Guylame regrettait d'avoir violé cette femme après avoir fumé ce truc pas net.
Tous avaient leur part de regrets, ou de remords, oui, mais tous étaient assez intelligents et conscients de leur situation pour savoir que cela ne changerait rien à leur affaire. On ne survit pas à un abordage d'un vaisseau-mère Tyranide. Pas plus qu'on ne roule une galoche à un Boss Ork en s'attendant à du romantisme.
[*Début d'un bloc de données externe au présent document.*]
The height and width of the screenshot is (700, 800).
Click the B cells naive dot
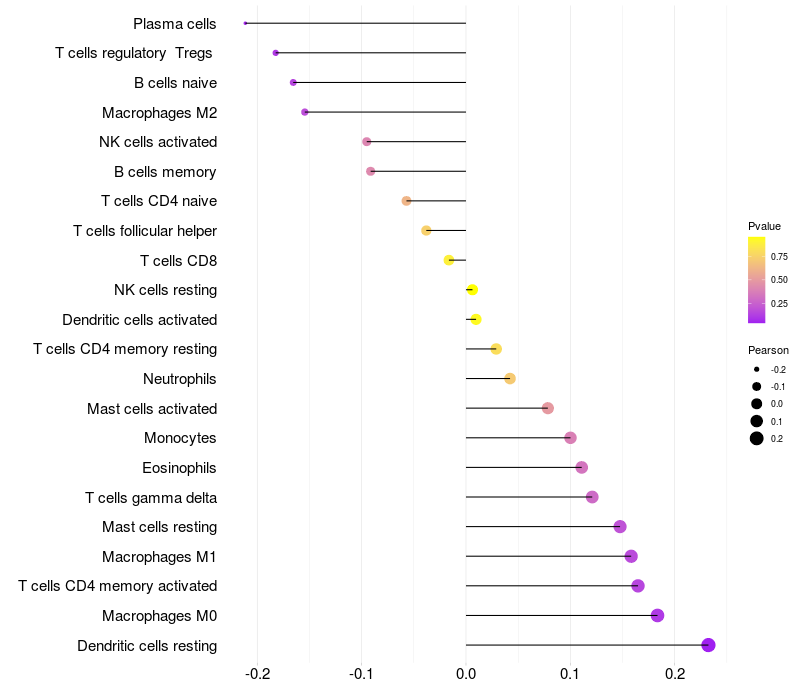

Les tirs étaient maîtrisés et disciplinés, les grenades utilisées avec une efficace parcimonie, les rares armes lourdes correctement défendues... Il n'y avait pas de doute ; l'arrivée des gardes impériaux avait sûrement fait gagner quelques minutes au Marines. Ils empêchaient que leur minuscule retranchement ne soit totalement submergé, pour un laps de temps ridicule, certes, mais probablement assez pour que leur joli joujou leur permette d'adresser un retentissant adieu aux insectes.
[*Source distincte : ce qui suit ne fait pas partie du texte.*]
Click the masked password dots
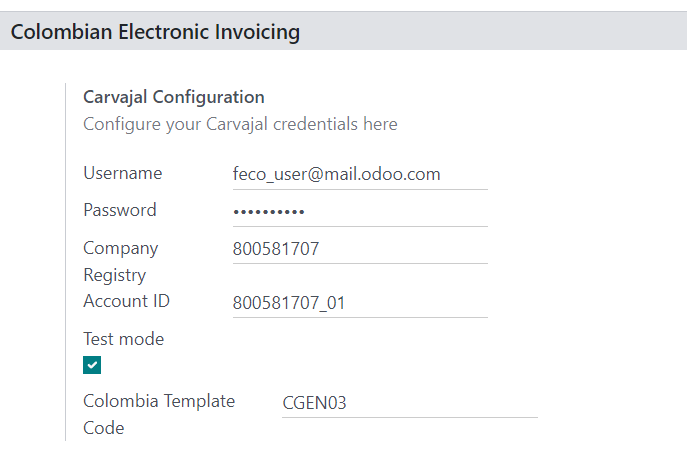The width and height of the screenshot is (687, 463). 268,212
Le colonel en personne se chargeait de coordonner tout ça, accueillant parfois un filou plus rapide que les autres d'un coup de son joli rasoir énergétique qu'il avait tant aimé brandir comme symbole de sa putain d'autorité.
Placés aux points de défense clefs (les plus faibles, en somme), les anges de l'Empereur faisaient montre de leurs prouesses martiales avec un art dont ils n'avaient eux-mêmes pas conscience.
Les soldats, simples humains, mortels parmi les mortels, n'avaient pas le loisir de perdre une moitié de seconde à faire autre chose que tirer sur l'ennemi, encore et encore. S'arrêter pour tourner la tête et voir les Marines à l’œuvre était tentant, mais c'était aussi la garantie de raccourcir très radicalement son espérance de vie. Tout devait être géré, coordonné à la perfection. Pas une seconde ne pouvait être consacrée à autre chose que gérer l'arrivée permanente de ces monstruosités. Surtout à présent que les Nécrons n'étaient plus là.
***
Tenaka.
Tenaka des Mantis Warriors.
Il avait fait de la haine furieuse sa méthode privilégiée au corps à corps. Un coup unique et parfait : l'efficacité absolue couplée à la rage la plus aveugle.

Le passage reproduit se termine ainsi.